* Goal of the exercise: Render the rows below as a numbered list, omitting any blank lines. Leave the pictures out of your answer.

* Entries supplied:
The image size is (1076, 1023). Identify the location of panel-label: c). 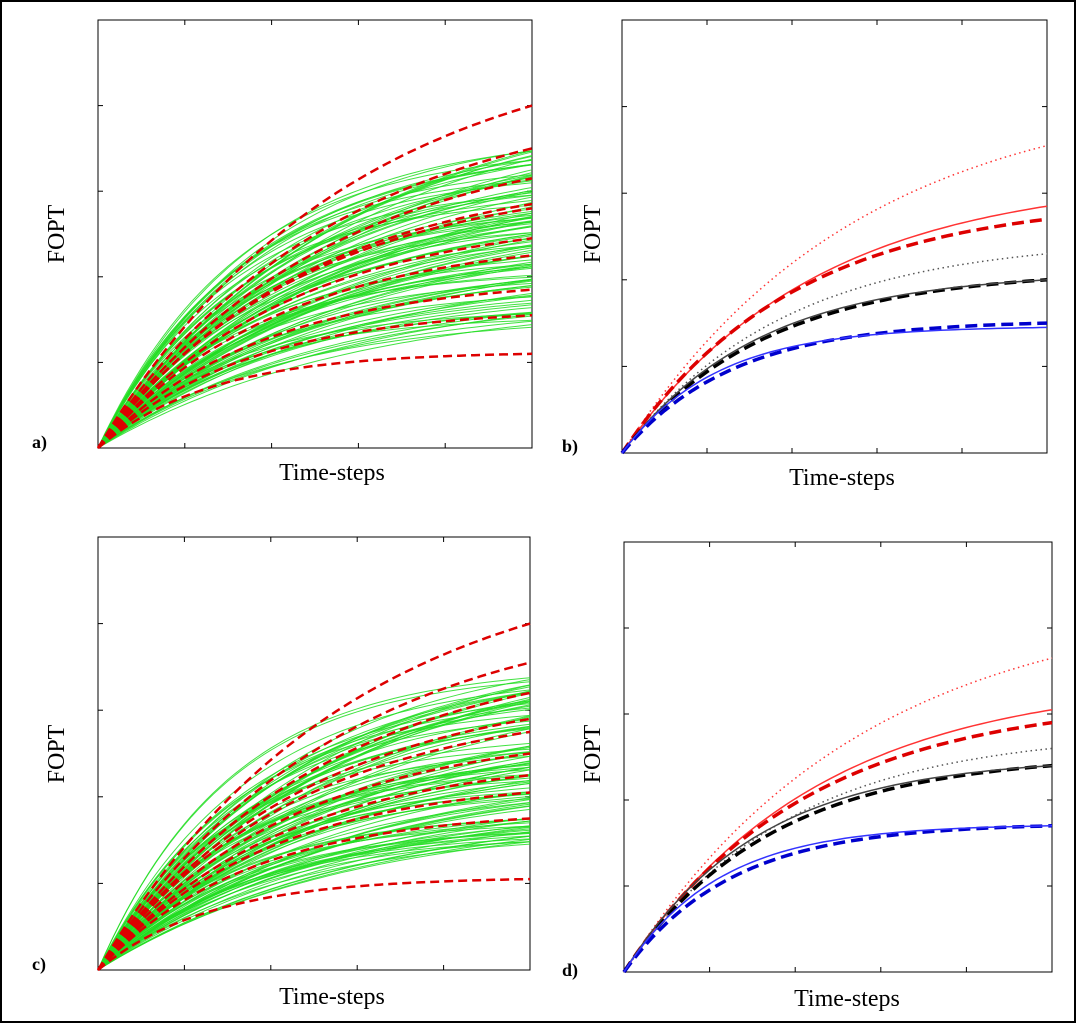
(39, 964).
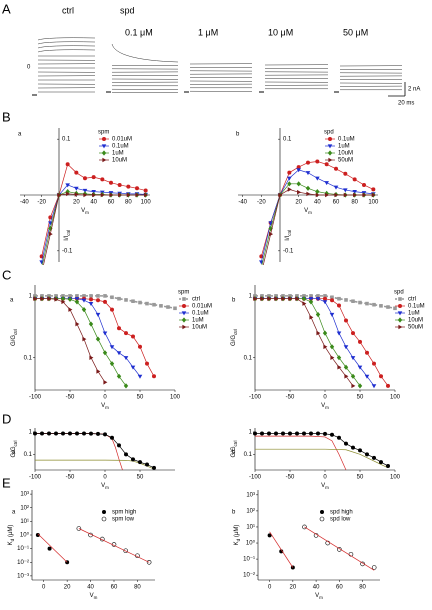  Describe the element at coordinates (412, 300) in the screenshot. I see `legend-label: ctrl` at that location.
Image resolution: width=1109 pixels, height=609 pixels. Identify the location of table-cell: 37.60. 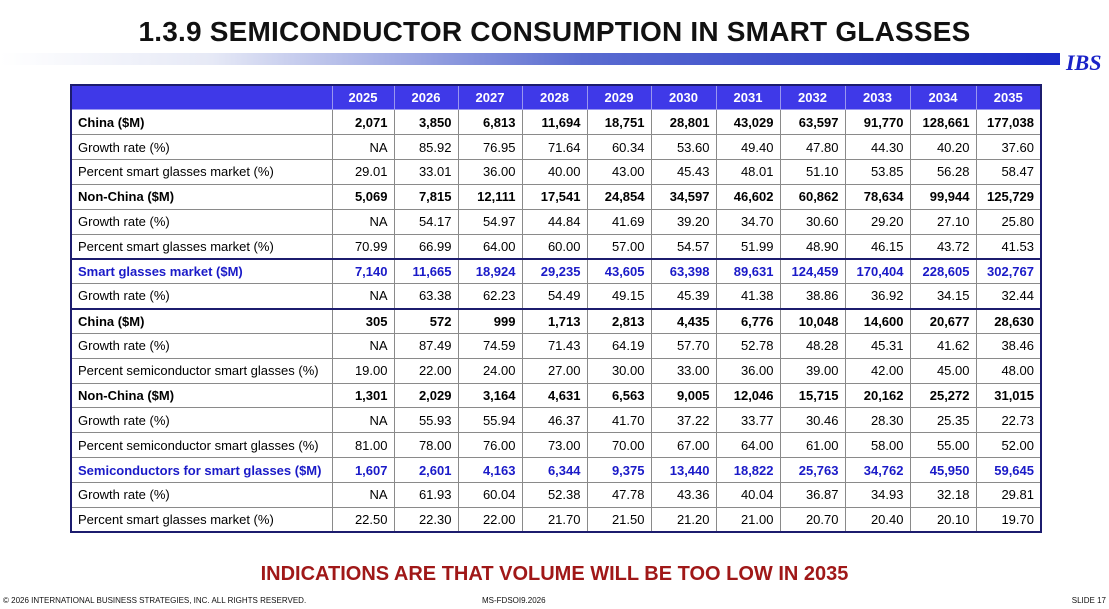
(1008, 148).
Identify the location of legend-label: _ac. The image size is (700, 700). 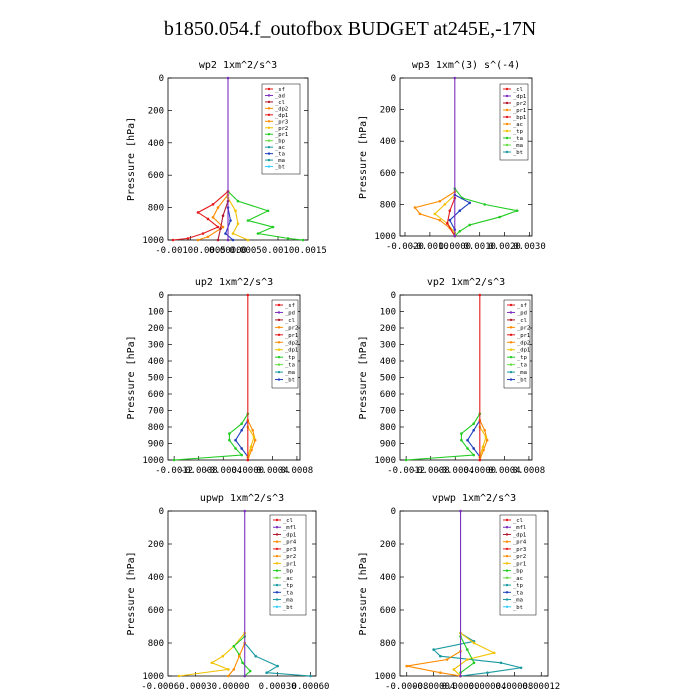
(518, 125).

* Problem solution:
1. The image size is (1076, 1023). Identify the location of panel-label: c). 
2. (39, 964).
3.   Describe the element at coordinates (412, 300) in the screenshot. I see `legend-label: ctrl` at that location.
4. Image resolution: width=1109 pixels, height=609 pixels. Identify the location of table-cell: 37.60. 
5. (1008, 148).
6. Identify the location of legend-label: _ac. The image size is (700, 700). 
7. (518, 125).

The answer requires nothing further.